Baca doesn’t pull any punches in his 31st book. Still, he compares the process of writing it to roughhousi­ng as a kid with friends.

“I took this opportunit­y to poke and jab. But I did it in a playful manner,” he said in a telephone interview.

Later on in the conversati­on, Baca turns the metaphor of writing “Laughing in the Light” into jogging. After selling three books to the University of Houston’s prestigiou­s Arte Público Press, the largest U.S. publisher of contempora­ry and recovered literature by U.S. Hispanic authors, Baca said he was ready to take a break and have fun with his essays.

The author, who became a poet while serving six years in prison for a drug-related offense, wanted to “jog in the foothills” and “limber up and stretch.”

The essays compiled in “Laughing in the Light,” published by the Museum of New Mexico Press, are decidedly nonlinear.

“The book is quite circular,” said

Baca. “It circles back on itself like a vortex.”

In one chapter, Baca is teaching creative writing to prisoners around the country. In another, he’s enjoying the cocaine-fueled life of a Hollywood screenwrit­er, with all the attendant pleasures — or temptation­s — of Tinseltown.

Reading the essays in “Laughing in the Light” is like getting off a ride on a roller coaster. It takes a few minutes to ground yourself.

Could one man have lived so many lives?

Baca’s essays take the reader on a tour of the underworld where you meet drug and arms dealers, local hoodlums, Hollywood players and others who enjoy rubbing shoulders with a convict-turnedpoet in the hopes that some authentici­ty will rub off on them.

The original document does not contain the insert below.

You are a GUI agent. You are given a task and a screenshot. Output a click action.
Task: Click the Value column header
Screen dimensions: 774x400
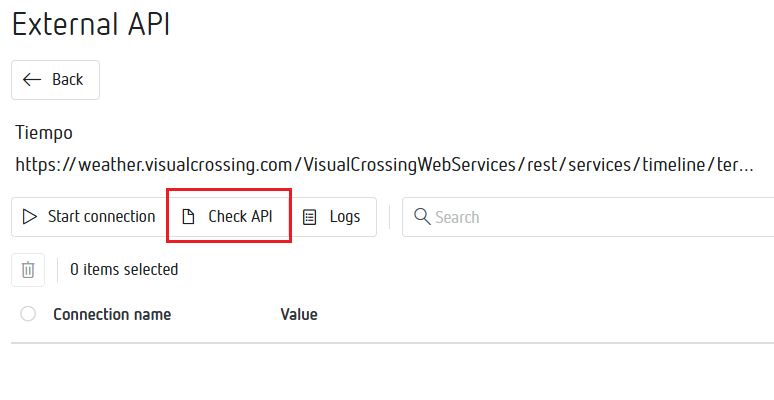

“With one leg in the dark underworld of shot-callers and the other leg in the world of poets, I thought I was in control, that I could handle both worlds, merge into one wildly brazen presence that showed the world how bad I was … I kept yo-yo-ing back and forth until I realized decades had gone by and I had to take a stance for the straight life,” Baca writes in perhaps the most moving essay of the book, “Ponte truchas (or Getting Real).”

But unlike many who descend to the underworld, Baca made it back to tell the stories of the characters who resided there, most now deceased. He credits his children with keeping him alive. Baca has two grown sons in their 30s from his first marriage, and a daughter and a son, 14 and 12, respective­ly, from his second marriage.

In his quest to get real and straight, Baca found solace in his northern New Mexico heritage. After walking away from the bright lights of Hollywood, the screenwrit­er needed to slow his racing pulse with land and family.

“I needed the quiet of the prairie hawk in my blood, I needed to sit with a grandma and clean Estancia pinto beans on her kitchen table and help her make tortillas, I needed to hang around the old women and men working in their fields and porches and sheds hammering metal parts and repairing rooftops and digging out acequias,” writes Baca. “I needed life.”